The ex-Jean-Francois Baldé
1989 Yamaha TZ250W Grand Prix Racing Motorcycle
Frame no. 003229
The mainstay of 250cc class racing at national and international level for many years, the twin-cylinder two-stroke Yamaha well deserved the title of 'privateer's friend'. Following its successful adoption for the 1972 works twins, water cooling first appeared on Yamaha's over-the-counter racers with the introduction of the TZ range in 1973. Power output remained the same as that of the preceding air-cooled TD/TR models, but reliability was much improved. Over the succeeding decade the TZ engine was updated with reed-valve induction, exhaust power valves, separate cylinders and a backwards-rotating crankshaft, but the layout always remained that of a parallel twin. On the chassis side, discs replaced the original drum brakes, a 'lowboy' frame was introduced and an aluminium-alloy swinging arm adopted. One of the most significant developments was the adoption of crankcase-reed induction in 1985, which was immediately followed by a totally new 'Delta-box' aluminium alloy chassis; then in 1988 the cylinders were reversed on the TZ250U and a side-loading cassette gearbox introduced. The TZ250W of 1989 represented a further, though relatively minor, revision of this new design.

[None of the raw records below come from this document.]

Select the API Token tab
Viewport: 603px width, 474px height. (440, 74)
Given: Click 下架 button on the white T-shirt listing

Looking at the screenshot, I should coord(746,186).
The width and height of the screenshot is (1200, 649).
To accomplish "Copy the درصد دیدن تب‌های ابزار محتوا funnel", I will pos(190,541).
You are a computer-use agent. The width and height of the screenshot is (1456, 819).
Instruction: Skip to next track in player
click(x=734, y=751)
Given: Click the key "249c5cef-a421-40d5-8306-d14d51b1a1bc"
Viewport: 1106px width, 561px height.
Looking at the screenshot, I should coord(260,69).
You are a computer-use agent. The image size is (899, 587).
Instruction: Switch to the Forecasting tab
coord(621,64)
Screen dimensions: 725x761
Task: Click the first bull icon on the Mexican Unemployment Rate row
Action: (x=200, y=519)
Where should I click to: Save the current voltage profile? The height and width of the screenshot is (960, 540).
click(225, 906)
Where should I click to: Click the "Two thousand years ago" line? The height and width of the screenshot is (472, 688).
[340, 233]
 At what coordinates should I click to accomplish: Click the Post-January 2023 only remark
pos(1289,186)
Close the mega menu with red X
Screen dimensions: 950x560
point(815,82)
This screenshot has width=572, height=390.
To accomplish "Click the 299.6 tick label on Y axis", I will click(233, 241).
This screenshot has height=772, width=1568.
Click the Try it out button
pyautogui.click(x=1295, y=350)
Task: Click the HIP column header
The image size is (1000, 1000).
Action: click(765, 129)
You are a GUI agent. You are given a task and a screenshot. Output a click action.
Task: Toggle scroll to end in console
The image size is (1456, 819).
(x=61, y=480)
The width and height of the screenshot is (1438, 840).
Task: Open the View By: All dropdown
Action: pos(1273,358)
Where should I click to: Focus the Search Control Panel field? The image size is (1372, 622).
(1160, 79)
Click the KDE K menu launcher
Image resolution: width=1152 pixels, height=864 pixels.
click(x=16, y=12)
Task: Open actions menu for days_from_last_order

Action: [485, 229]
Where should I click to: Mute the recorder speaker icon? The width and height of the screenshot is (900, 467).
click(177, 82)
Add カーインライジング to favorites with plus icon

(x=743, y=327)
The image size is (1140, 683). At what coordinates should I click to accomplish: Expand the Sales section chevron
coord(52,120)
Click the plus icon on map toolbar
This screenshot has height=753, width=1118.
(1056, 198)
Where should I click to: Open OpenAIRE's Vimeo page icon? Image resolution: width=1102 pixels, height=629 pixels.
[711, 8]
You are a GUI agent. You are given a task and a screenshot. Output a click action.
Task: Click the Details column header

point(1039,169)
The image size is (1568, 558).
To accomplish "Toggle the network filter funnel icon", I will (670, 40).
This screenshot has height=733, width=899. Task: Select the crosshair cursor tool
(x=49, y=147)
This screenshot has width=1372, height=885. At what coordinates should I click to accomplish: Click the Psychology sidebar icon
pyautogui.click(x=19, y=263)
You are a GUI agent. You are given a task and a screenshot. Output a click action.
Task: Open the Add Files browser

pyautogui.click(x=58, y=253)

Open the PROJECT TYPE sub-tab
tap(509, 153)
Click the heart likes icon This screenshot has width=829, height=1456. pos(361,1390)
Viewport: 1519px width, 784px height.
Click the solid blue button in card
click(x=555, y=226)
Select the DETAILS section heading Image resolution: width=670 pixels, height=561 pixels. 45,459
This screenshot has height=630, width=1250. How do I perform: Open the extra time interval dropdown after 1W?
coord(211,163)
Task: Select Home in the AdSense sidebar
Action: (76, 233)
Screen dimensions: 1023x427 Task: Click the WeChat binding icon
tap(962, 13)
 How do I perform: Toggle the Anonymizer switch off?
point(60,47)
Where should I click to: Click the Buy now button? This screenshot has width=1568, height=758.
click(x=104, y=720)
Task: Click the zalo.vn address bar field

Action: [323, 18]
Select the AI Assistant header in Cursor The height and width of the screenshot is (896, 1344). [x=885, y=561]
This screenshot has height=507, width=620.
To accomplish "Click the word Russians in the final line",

Despite these advances, by this time the writing was on the wall for the traditional TZ engine and in 1991 Yamaha fell into step with rivals Honda and Aprilia by introducing a v-twin on the TZ250B (the TZ had been around for so long that Yamaha had all but exhausted the alphabet and been forced to start again at 'A' in 1990). In its new form the TZ continued on into the 1990s.
This particular TZ250W was campaigned by the French rider Jean-François Baldé in his final season of Grand Prix racing in 1989, hence the multi-lingual farewell messages on the fairing. Baldé had begun his Grand Prix career in 1973 in the 500cc class and scored his first victory (riding a 250cc Kawasaki) in 1981, finishing 2nd in the 250cc World Championship that year, his best-ever result. In a 16-year career in Grands Prix, he started over 200 races and finished on the podium's top step five times. Sadly, there were to be no points-scoring finishes in 1989.
With the 250cc class now defunct at World championship level, these purpose-built Grand Prix racers are becoming increasingly collectible and this TZ250W represents a wonderful opportunity to acquire an example raced by one of France's foremost Grand Prix stars of the 1970/80s.